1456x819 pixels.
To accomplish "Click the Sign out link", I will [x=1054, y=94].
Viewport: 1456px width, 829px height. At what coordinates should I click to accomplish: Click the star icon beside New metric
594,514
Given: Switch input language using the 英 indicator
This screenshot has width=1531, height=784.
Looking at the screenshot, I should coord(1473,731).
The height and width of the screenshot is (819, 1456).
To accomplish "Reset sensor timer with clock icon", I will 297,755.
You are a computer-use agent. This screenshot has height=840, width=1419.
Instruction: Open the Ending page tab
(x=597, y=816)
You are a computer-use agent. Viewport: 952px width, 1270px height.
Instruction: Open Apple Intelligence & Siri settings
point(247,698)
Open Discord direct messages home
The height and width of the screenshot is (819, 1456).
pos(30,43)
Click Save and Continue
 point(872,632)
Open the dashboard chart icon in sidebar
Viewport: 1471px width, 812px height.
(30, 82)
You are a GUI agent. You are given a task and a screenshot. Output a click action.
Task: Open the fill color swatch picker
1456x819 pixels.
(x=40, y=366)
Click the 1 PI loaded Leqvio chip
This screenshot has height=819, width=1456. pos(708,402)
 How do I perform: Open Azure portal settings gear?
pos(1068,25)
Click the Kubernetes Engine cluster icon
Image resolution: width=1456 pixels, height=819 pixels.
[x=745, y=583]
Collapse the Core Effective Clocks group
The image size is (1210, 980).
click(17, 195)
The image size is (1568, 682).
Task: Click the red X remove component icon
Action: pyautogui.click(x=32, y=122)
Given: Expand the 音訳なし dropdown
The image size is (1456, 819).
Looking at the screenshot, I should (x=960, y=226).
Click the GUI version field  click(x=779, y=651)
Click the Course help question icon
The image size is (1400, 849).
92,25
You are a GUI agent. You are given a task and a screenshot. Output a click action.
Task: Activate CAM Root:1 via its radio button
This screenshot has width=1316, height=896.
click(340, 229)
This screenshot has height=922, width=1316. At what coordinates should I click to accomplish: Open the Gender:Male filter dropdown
_____
What to do => Number of lines above that include "computer": state it and nothing else.

Solution to the problem => 2